If $P\left(A\right)=0.8\:$ and $P\left(B\right)=0.4$, find the maximum and minimum values of $\:P(A|B)$.
My textbook says the answer is $0.5$ to $1$. But I think the answer should be $0$ to $1$.
The textbook claims $P(A∩B)$ is $0.2$ when $P(A'∩B')=0$
I think that the minimum value arises when $A$ and $B$ are mutually exclusive. So there isn't a chance of both happening and so you have $\frac{0}{0.4} = P(A|B) = 0$ (right?)
I agree with the textbook in saying the maximum value is one.
On
Since $P(A\cap B)$ is less than both $P(A)$ and $P(B)$,
we have $$P(A\cap B)\le \min(P(A),P(B))=0.4$$ And from Bonferroni's inequality it follows that $$P(A\cap B)\ge \max(0,P(A)+P(B)-1)=0.2$$
Now, $$P(A\mid B)=\frac{P(A\cap B)}{P(B)}=\frac{P(A\cap B)}{0.4}$$
So, $$0.5\le P(A\mid B)\le 1$$
On
For completeness, I'll show both bounds of $P(A|B)$.

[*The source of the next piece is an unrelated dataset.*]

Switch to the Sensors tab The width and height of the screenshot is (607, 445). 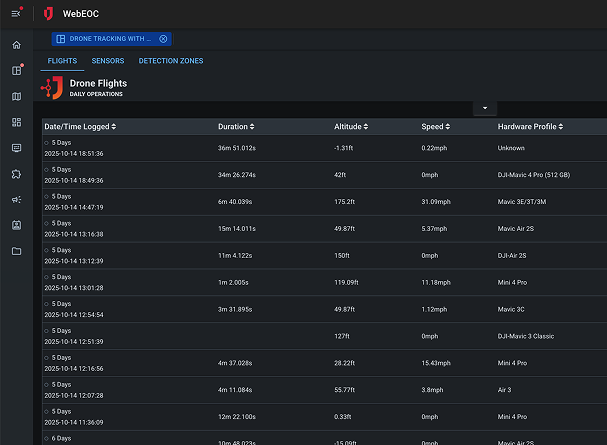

We note that $$P(A)+P(B)-P(A\cup B) = P(A\cap B)$$ which is a simple rearrangement of the standard probability summation formula. Note that the upper bound of $P(A\cup B)=1$, so when we substitute, we get $0.8+0.4-1=P(A\cap B) = 0.2$
Hence, $$P(A|B) = \frac{P(A\cap B)}{P(B)} = \frac {0.2}{0.4} = \frac12$$
We reach an upper bound when $A\rightarrow B$. So, $P(A\cap B)=P(B)$, so $$P(A|B) = \frac{P(A\cap B)}{P(B)} = \frac{P(B)}{P(B)} = 1$$
So why does the formula used to compute the lower bound work? Well, that is because when we want to count the probability of $P(A\cup B)$, we realize that its the sum of $P(A)+P(B)$, but we have double counted the probability where they overlap, notably $P(A\cap B)$. This implies that $$P(A)+P(B)-P(A\cap B) = P(A\cup B)$$
I think a visualization helps most with understanding these probability bounds.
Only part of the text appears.